People arrived as early as 9:00 a.m. for the 4:00 p.m. hearing at the Spokane County Fairgrounds. The first seventy five were given tickets to speak. Matt Cohen was among the first 30 people to arrive, and was surrounded by people who were paid to be there.
“Some of the guys started talking to me, they said they were from a company called Labor Ready… hired by the pro-coal lobby. And they said it’s a job and they were specifically told not to talk to the media. They were told I support jobs, just don’t say anything else just say I support jobs.”
A lot of members of the crowd were downright mad that people were hired to get tickets.
“And they walked out the door after they got their tickets to go give them to a group of people that are going to come in here and speak on behalf of the coal companies, and that is wrong. If they’re gonna give their ticket to somebody to speak for them, they should already be in the building.”
Alliance for Northwest Jobs and Exports is the group who hired place-holders.

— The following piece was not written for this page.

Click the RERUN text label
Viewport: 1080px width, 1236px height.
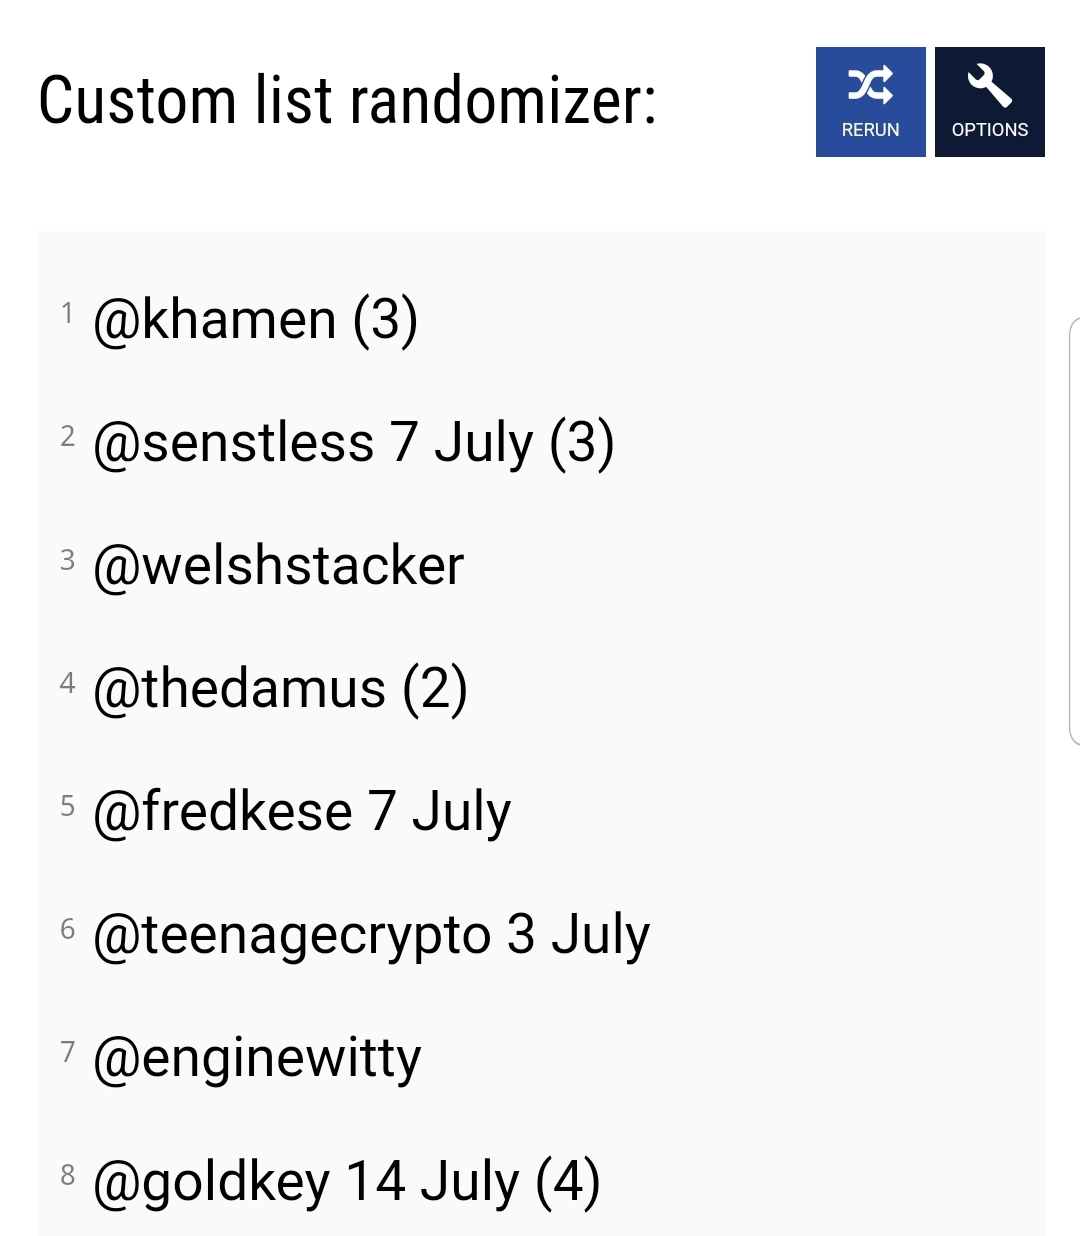[870, 130]
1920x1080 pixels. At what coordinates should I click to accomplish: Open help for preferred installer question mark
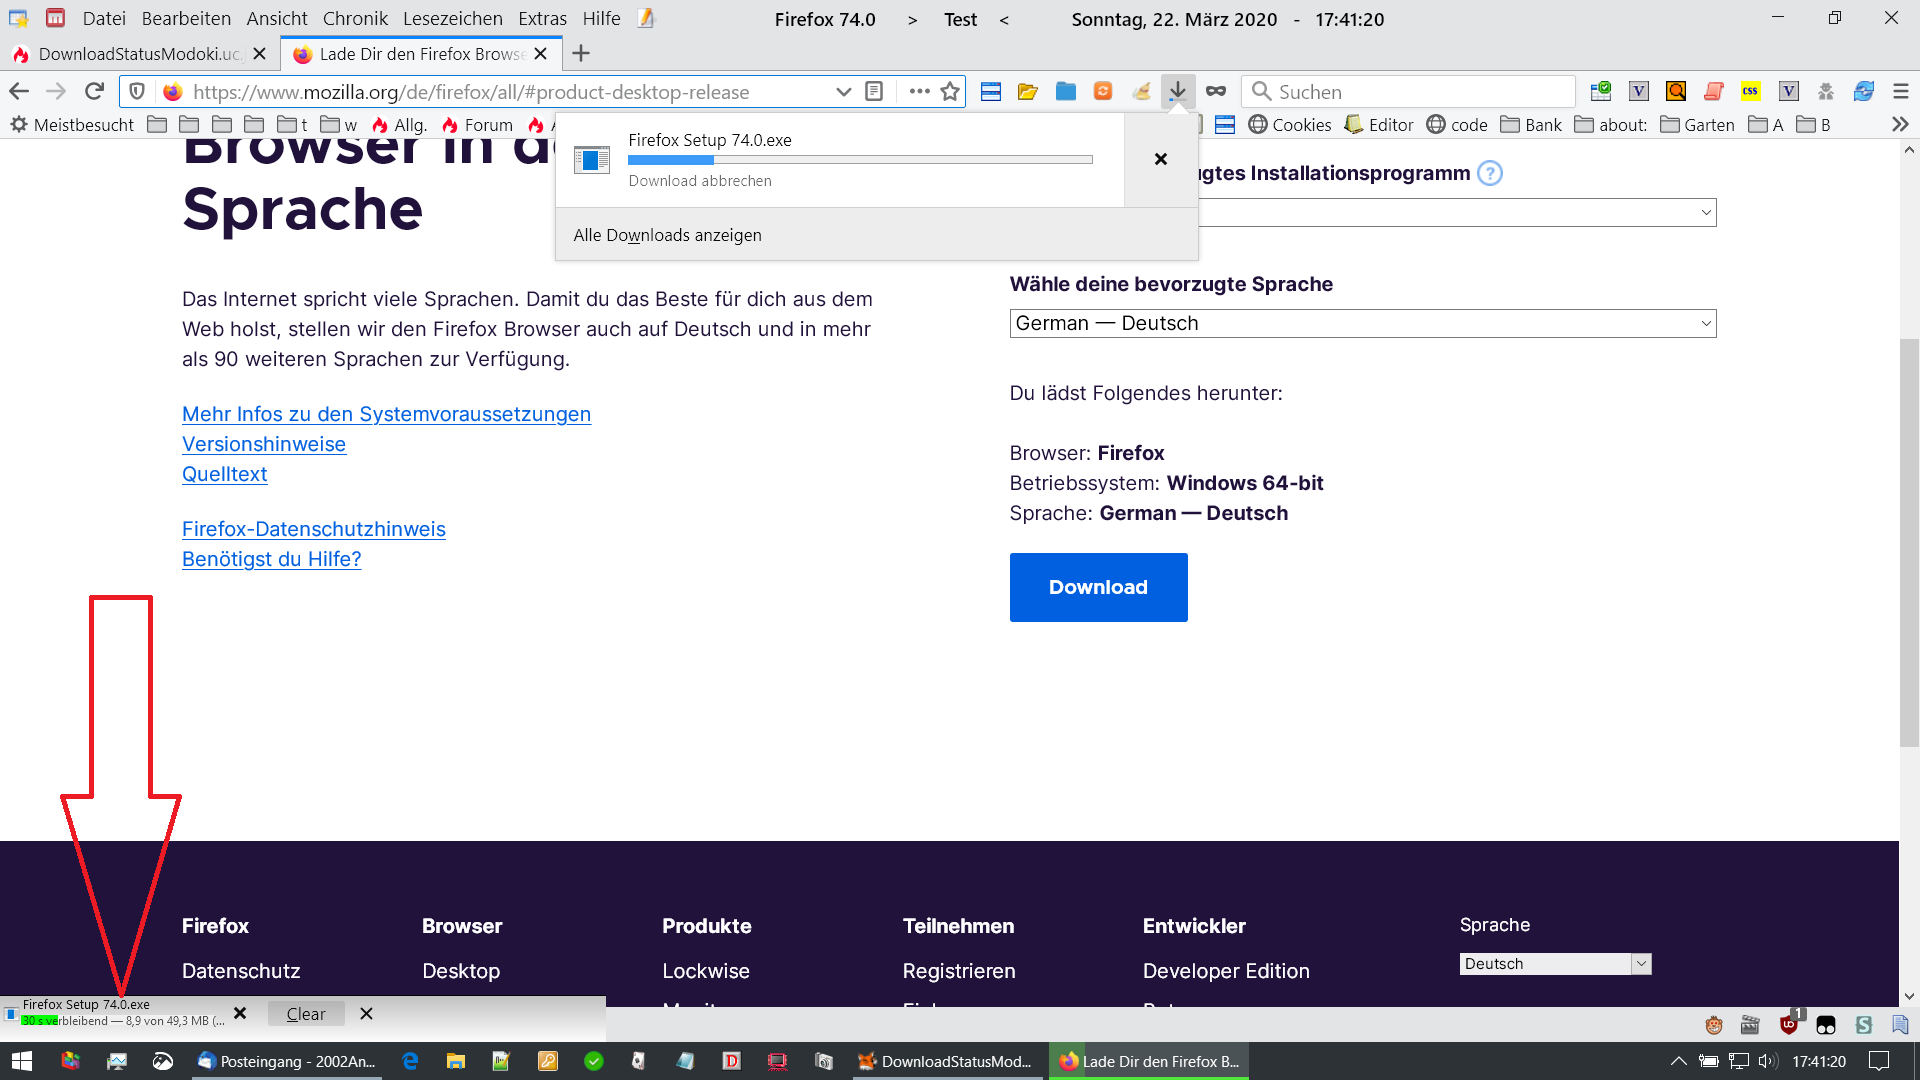click(1489, 173)
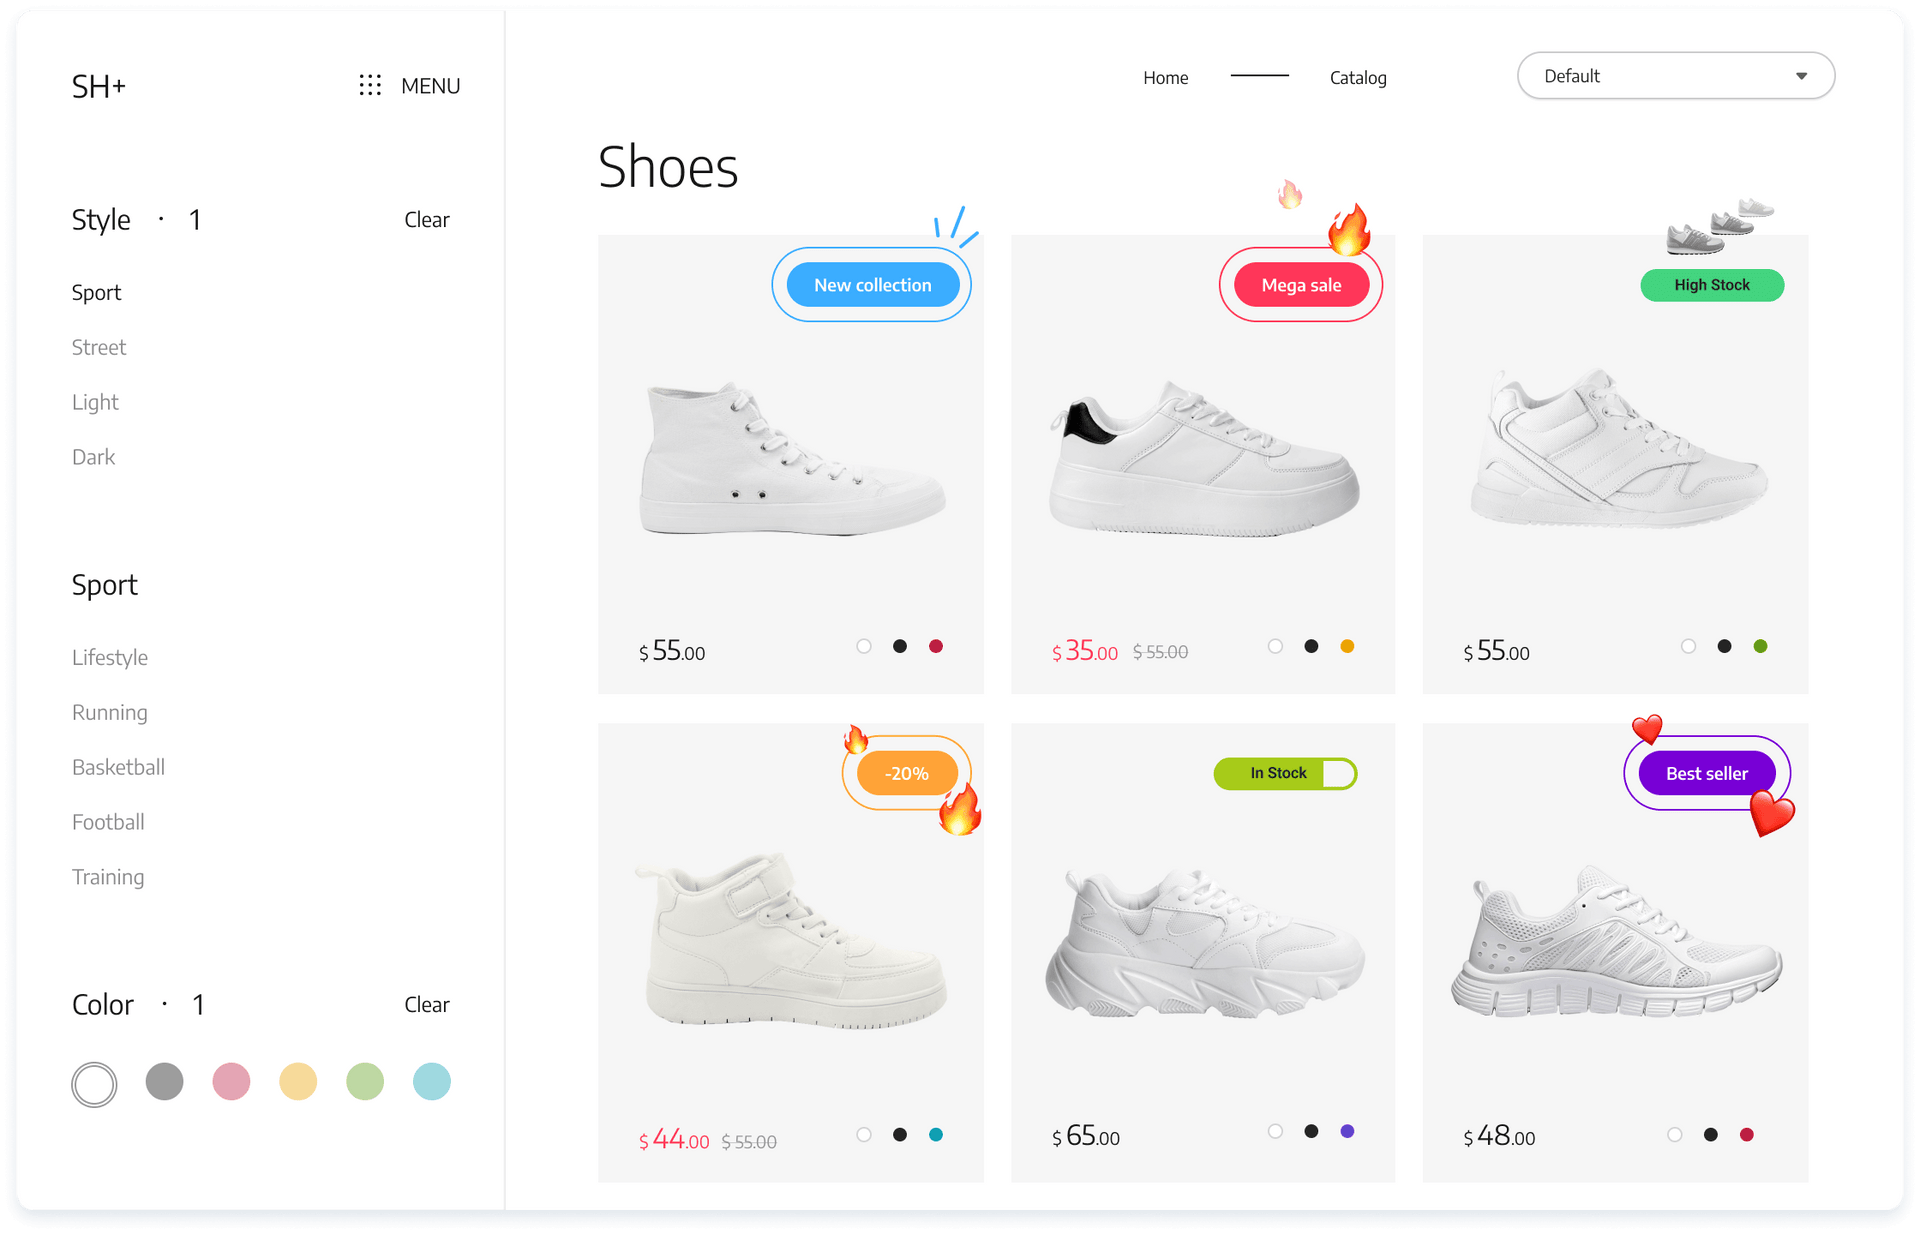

Spokesperson Lauri Hennessey says they’ve learned it is competitive to be able to speak at the hearings.
“A lot of the people that we have who support where we’re coming from can’t come to a hearing at 11:00 or 12:00 and stand there for three or four hours, a lot of them run businesses.”
Hennessey says both sides use placeholders, but her group has the resources to hire people, while environmental community reps have volunteers who are willing to come out and stand in line. Still, anyone can give feedback on the Department of Ecology’s website through January 21st.